The first generation of bitcoin exchanges may have been a slapdash effort. Hacks, DDoS attacks, and regulatory challenges saw many of them fall by the wayside, sometimes taking customers’ bitcoins with them.
But a second generation of exchanges hopes to provide a smooth, safe, and most importantly, compliant experience for customers. One of these is CoinX, a US-based exchange serving customers both at home and abroad.
Megan Burton, founder of the company, explains that the founding team has invested over $1 million in the venture, which is currently in private beta.
She emphasizes the security of her exchange, and its regulatory compliance.
Burton has a 15-year background in IT security. She has been CEO of specialist security and IT services firm SeeGee Technologies since 2004, and worked at Logicalis and Dimension Data before that.
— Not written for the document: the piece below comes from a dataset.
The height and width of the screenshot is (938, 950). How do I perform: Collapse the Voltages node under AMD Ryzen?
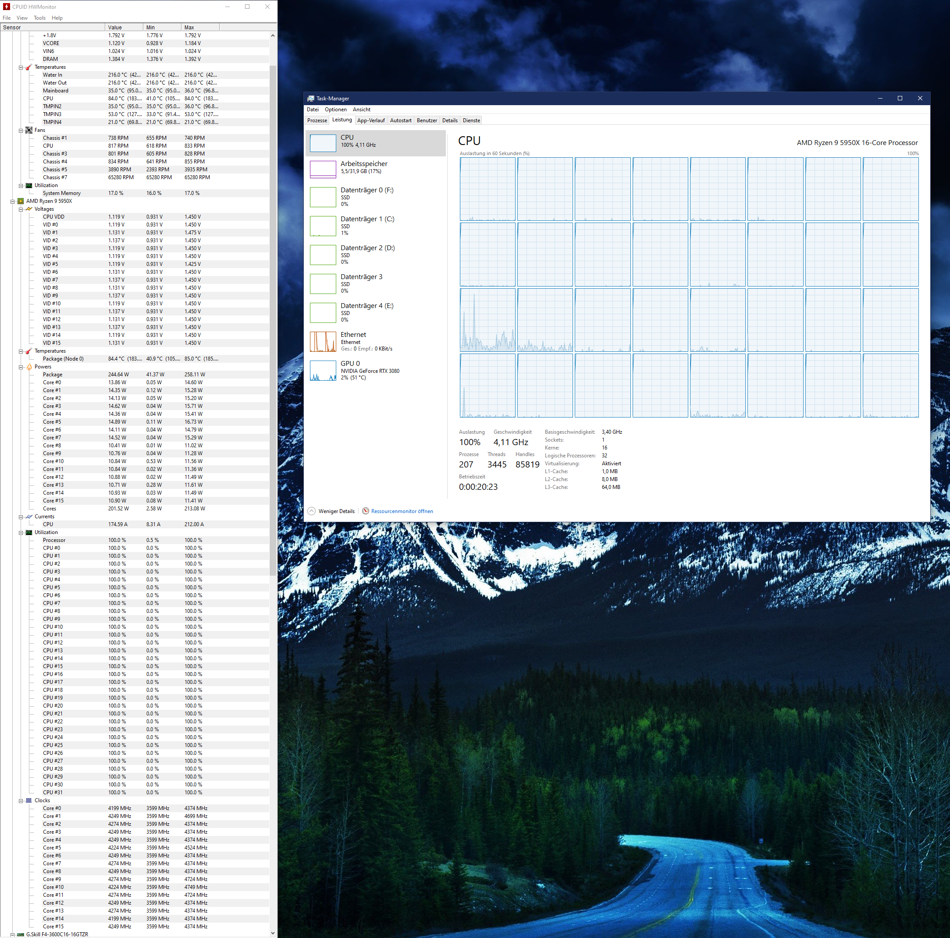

An encrypted database and application firewalls are two of the features that she discusses when talking about the security of the system.
She also hosts the service at the same facility used by “a major exchange”, which she won’t reveal, but which others say is the New York Stock Exchange (NYSE).
The service, which launched at the Money 2020 exhibition late last month, targets institutional investors, says Burton. “We are seeing more players who are in the alternative trading systems, or in the broker dealer market, or in the institutional investor side.”
Having said that, the company is not tailoring its pricing for institutional investors, particularly. There will not be any maker-taker options, for example, as there are with recently-launched UK site Coinfloor, or as New York-based Coinsetter (also in private beta) is planning.
CoinX takes a traditional approach, setting a sliding fee scale based on volume ranges. 500 bitcoins or under (we are assuming on a 30-day trading average – the site didn’t say) gets you a 0.3% trading fee. That falls to 0.1% for trading volumes between 100,000 and 150,000 bitcoins.
CoinX operates in three currencies: US dollars, euros, and pounds sterling (Burton has registered the exchange with the UK’s Financial Conduct Authority).
There are no direct deposit options for non-US users, however, and the company is not taking advantage of SEPA, the European direct payment network. Instead, users outside the 50 states will be limited to wire transfers for the time being. Why?
Burton admits that serving US customers can leave international banks sensitive to potential regulatory issues.
“They have a lot of regulatory pressure from the US. We are US citizens, and a US-based organisation, and the international community takes a little caution when dealing with US citizens who are heavily regulated,” she says. Coinfloor, conversely, locked out US customers while it focused on the UK market.
Back home, CoinX is grappling with regulatory challenges on the ground, and is not operational in all 50 states yet. FinCEN registration was easy, Burton says. It’s state-level compliance that takes time.